---------- THE RECORDS

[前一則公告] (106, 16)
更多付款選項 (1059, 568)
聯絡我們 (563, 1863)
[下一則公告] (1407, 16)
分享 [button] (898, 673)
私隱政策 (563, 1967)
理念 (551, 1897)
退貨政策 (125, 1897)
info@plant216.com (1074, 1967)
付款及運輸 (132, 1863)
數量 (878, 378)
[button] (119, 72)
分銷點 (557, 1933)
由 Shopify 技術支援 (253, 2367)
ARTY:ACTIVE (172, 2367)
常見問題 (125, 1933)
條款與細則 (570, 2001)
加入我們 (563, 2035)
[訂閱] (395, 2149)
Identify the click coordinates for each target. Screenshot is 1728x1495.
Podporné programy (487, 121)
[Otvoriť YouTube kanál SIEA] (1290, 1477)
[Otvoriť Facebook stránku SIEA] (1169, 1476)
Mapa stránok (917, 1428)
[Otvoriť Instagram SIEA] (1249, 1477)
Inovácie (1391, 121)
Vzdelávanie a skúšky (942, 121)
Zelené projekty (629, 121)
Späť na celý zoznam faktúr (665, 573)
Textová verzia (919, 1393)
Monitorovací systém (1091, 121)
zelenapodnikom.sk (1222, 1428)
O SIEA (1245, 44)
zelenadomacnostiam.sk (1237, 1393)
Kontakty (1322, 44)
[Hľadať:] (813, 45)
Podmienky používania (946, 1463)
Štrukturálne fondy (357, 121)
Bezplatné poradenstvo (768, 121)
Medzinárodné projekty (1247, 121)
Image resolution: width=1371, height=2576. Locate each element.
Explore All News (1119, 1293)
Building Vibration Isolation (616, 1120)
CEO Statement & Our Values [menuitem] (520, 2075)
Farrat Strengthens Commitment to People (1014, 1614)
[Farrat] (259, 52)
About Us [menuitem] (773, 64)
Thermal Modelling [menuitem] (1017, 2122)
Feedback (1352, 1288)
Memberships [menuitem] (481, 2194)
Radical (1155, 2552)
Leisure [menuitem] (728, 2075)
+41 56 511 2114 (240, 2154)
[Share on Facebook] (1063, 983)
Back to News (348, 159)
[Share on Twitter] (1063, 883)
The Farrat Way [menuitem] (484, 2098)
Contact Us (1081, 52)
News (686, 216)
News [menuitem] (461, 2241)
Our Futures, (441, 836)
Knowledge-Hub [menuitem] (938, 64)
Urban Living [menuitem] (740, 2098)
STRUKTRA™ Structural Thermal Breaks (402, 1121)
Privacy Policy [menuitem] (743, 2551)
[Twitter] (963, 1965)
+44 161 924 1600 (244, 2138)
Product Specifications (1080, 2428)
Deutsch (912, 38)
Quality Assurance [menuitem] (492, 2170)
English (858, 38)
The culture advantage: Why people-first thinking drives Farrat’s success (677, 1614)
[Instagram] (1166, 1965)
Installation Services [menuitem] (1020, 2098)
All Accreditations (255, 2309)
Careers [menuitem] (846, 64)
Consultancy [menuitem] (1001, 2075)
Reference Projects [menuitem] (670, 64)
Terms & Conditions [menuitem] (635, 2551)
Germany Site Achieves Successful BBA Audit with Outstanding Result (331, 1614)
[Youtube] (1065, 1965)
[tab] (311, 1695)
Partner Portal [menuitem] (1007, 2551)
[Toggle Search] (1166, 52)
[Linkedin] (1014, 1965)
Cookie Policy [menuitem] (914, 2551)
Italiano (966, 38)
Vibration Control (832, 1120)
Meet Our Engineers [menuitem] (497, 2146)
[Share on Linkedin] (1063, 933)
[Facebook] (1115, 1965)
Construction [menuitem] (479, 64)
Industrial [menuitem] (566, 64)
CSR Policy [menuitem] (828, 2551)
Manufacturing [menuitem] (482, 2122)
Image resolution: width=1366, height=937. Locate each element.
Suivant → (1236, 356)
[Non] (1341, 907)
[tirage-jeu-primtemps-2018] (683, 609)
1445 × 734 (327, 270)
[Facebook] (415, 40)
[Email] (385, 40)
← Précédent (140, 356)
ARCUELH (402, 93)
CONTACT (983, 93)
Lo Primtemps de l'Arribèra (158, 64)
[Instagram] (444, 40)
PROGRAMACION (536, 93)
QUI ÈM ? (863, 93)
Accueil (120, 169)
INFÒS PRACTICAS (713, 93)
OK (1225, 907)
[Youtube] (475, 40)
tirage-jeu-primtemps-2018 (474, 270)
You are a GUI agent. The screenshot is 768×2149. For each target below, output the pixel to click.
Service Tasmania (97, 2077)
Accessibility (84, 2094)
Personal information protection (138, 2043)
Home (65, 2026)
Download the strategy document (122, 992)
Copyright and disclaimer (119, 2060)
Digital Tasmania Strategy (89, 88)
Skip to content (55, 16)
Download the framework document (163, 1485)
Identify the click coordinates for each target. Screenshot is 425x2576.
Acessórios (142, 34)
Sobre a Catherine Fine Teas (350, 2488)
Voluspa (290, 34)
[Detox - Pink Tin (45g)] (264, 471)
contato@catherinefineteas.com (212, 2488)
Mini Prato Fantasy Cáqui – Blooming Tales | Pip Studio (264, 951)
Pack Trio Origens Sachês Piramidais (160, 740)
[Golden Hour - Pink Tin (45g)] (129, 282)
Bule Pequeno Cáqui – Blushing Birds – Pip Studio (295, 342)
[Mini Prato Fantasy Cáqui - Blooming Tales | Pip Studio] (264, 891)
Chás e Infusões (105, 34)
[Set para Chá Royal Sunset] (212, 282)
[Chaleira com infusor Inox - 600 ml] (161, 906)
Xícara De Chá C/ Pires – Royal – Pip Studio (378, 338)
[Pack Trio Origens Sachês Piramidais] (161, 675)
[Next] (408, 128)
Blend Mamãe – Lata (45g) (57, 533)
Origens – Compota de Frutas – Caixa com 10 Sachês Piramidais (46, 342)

--------------------

Every line in the data above that contains the word "Otvoriť" counts; report how many there are and nothing more.

• SOLUTION: 3